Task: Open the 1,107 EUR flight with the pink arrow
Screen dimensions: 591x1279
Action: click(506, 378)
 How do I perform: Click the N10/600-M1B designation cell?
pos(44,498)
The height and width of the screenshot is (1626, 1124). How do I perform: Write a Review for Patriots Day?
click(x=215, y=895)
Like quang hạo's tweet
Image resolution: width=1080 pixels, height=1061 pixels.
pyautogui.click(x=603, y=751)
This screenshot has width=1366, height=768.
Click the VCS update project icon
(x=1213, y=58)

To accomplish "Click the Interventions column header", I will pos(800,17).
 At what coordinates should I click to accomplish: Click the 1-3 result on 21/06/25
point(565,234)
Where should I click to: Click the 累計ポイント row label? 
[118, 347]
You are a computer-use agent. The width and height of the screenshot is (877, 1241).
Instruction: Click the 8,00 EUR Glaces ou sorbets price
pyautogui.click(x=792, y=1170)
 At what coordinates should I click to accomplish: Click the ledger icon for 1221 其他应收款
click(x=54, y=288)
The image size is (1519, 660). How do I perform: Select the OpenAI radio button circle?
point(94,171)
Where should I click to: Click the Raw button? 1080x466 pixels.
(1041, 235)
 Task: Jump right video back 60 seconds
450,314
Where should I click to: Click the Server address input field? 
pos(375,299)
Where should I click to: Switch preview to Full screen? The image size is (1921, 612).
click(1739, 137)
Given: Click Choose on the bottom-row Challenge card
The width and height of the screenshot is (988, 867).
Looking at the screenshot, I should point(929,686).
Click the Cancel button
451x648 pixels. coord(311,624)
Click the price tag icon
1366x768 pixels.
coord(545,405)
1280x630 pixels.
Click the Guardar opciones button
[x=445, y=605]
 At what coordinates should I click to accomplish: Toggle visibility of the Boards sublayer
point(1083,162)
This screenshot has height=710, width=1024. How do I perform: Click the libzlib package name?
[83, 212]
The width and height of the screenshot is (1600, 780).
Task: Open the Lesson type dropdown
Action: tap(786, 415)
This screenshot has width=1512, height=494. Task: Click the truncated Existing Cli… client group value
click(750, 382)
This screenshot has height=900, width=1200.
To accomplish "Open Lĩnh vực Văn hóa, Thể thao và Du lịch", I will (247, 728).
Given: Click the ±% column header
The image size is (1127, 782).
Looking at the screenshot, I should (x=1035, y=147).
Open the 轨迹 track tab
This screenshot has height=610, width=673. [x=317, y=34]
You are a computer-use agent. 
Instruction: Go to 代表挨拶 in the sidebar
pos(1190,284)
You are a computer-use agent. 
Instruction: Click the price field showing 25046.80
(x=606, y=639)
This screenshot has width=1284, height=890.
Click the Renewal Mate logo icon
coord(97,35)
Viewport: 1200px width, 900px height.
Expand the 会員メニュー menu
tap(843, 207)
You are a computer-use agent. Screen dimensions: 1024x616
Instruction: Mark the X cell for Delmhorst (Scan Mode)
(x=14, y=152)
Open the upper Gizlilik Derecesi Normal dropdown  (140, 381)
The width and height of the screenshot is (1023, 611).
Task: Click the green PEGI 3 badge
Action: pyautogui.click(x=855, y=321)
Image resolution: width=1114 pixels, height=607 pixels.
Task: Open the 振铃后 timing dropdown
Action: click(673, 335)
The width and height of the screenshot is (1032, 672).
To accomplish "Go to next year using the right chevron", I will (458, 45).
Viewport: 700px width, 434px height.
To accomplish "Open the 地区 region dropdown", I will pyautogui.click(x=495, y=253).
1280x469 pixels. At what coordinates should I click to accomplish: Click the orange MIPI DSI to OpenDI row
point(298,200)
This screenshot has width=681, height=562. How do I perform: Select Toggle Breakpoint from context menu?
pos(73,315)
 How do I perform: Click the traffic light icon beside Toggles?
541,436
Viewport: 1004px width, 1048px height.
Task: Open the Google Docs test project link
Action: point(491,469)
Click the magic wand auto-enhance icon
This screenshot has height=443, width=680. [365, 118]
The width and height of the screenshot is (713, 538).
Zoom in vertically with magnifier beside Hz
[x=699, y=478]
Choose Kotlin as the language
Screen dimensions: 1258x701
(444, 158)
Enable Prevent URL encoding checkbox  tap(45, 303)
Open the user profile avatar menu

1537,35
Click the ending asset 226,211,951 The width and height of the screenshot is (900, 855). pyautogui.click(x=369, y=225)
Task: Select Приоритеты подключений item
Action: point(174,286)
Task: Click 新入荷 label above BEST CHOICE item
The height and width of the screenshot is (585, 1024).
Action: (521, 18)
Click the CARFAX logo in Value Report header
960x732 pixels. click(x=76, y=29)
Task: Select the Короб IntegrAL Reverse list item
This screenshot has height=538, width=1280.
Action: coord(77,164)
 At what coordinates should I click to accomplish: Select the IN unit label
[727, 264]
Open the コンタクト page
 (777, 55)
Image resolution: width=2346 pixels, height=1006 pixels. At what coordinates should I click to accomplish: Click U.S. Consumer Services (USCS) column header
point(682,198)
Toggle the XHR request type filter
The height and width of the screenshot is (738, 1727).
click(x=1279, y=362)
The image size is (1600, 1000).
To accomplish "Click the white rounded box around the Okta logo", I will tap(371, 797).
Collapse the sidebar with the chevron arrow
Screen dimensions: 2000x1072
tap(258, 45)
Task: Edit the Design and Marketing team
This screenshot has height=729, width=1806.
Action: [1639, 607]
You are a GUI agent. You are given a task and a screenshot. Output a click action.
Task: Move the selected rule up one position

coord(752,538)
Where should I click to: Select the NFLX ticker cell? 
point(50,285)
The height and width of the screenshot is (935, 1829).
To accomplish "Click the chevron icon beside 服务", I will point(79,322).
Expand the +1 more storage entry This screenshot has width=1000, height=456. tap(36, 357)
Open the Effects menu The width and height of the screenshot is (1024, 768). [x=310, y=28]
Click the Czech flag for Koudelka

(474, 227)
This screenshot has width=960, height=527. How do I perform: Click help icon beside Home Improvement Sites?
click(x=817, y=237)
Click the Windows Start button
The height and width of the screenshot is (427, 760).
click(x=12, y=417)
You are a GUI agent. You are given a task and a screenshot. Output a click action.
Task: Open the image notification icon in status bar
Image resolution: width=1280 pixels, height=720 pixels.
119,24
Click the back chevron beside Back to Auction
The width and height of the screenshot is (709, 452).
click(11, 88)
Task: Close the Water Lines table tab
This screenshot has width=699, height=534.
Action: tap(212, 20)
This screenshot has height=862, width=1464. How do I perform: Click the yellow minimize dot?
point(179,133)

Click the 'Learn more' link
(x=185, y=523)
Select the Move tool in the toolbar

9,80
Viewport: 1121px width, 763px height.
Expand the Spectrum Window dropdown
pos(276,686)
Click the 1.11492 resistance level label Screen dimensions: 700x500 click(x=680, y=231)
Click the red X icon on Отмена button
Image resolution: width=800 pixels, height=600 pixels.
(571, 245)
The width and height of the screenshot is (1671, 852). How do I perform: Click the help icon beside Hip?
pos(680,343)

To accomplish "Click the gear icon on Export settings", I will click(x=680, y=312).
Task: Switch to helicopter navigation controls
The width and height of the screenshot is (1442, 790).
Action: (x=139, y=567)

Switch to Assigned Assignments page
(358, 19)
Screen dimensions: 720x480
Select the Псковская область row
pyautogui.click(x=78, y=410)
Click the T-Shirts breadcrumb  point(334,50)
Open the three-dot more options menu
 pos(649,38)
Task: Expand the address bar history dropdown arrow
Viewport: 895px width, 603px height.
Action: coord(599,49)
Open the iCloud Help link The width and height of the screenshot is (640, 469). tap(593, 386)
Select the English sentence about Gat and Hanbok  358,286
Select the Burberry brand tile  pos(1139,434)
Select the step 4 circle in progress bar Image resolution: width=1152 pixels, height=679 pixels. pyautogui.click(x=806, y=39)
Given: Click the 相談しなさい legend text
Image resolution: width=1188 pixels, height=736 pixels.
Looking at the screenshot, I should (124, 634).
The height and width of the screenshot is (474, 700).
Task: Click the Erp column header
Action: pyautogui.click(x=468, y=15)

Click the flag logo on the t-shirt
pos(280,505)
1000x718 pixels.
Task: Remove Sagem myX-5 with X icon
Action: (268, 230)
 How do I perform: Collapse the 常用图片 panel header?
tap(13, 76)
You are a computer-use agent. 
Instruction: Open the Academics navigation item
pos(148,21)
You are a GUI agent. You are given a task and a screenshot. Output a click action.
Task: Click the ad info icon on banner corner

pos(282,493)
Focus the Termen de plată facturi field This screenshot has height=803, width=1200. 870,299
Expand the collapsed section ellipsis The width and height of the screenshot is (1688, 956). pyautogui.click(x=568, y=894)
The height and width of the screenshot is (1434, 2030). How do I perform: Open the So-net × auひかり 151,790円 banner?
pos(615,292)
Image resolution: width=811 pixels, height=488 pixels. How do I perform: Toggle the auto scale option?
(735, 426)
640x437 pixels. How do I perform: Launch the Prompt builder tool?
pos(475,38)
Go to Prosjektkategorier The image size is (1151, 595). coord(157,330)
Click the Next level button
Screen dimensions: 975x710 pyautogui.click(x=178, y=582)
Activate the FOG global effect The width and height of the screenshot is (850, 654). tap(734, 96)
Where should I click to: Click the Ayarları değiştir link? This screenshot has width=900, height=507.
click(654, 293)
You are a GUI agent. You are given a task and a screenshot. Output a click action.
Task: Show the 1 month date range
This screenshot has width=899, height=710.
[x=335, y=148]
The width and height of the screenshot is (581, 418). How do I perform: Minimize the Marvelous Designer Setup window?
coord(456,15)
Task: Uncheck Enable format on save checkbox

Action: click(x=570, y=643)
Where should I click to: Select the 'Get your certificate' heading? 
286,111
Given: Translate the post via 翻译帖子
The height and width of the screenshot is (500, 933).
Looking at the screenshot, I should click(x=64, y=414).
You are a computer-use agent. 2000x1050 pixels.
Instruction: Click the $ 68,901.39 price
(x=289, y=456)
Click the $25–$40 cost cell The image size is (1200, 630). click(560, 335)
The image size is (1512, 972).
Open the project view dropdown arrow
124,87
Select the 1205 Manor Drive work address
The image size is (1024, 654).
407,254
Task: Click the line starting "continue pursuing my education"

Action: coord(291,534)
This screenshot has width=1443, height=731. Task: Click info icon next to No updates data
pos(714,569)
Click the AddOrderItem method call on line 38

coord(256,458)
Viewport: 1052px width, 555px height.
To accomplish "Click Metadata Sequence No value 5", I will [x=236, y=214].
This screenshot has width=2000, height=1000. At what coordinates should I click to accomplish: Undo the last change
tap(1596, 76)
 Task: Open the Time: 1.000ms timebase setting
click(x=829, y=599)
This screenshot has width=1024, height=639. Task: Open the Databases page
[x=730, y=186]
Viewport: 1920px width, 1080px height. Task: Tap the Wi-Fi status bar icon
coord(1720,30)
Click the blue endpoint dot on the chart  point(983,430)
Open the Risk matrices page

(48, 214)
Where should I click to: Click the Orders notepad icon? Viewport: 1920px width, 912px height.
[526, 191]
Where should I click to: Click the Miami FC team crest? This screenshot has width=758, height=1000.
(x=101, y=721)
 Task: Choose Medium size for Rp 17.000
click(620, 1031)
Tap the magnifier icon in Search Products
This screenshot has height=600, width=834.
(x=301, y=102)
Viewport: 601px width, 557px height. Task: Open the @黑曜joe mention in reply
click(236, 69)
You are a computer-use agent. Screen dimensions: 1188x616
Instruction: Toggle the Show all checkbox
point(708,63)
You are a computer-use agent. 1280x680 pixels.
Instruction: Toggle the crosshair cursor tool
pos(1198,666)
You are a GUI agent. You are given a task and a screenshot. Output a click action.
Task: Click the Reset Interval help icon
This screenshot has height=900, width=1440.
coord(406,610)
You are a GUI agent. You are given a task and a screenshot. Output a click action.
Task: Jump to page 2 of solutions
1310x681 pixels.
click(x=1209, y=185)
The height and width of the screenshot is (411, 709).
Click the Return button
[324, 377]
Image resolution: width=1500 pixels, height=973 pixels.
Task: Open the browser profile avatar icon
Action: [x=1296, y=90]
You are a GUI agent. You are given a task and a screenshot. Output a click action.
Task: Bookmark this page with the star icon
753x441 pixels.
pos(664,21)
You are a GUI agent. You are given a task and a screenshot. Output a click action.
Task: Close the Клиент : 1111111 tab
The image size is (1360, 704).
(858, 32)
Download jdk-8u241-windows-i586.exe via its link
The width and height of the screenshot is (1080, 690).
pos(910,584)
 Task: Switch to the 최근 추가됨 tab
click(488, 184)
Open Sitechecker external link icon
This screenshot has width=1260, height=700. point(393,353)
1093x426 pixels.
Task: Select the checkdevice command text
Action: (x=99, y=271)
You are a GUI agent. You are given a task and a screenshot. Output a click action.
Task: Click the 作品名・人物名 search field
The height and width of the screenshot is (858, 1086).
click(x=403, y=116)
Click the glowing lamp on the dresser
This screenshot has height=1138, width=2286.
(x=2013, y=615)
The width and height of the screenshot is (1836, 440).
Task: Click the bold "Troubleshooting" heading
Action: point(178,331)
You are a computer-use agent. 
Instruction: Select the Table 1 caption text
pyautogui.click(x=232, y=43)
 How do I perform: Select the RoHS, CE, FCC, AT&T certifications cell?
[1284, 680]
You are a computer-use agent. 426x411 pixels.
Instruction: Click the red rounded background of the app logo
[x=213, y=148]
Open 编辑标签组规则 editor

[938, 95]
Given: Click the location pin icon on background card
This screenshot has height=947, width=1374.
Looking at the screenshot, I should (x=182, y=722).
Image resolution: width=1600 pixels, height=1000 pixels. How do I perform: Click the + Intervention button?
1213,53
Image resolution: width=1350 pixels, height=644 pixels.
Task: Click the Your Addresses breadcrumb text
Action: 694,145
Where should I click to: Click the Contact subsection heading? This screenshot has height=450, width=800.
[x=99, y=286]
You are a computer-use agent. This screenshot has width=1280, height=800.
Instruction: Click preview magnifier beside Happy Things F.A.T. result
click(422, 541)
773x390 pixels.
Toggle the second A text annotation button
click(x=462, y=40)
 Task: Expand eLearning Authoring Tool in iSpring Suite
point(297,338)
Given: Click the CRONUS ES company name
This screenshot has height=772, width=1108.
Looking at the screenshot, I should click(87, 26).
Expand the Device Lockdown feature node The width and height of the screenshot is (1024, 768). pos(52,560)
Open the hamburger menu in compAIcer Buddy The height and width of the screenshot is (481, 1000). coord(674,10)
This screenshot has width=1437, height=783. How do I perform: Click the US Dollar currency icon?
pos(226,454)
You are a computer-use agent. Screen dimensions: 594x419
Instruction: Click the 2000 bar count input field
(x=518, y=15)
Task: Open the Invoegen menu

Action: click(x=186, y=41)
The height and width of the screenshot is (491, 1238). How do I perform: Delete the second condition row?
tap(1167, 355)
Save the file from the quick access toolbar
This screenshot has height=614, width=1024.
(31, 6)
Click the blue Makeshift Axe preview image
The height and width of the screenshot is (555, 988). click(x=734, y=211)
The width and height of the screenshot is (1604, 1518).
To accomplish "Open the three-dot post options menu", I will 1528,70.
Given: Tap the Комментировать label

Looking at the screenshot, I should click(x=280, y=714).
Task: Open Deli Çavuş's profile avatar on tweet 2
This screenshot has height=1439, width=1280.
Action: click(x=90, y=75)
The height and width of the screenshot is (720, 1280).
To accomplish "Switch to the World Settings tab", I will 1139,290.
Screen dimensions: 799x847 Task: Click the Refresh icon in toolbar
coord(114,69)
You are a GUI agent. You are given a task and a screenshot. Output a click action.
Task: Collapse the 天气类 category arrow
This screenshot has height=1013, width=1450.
= = =
Exercise. Take every line from the data that contains the word "tweet".

Solution to this problem.
Like quang hạo's tweet
Task: Open Deli Çavuş's profile avatar on tweet 2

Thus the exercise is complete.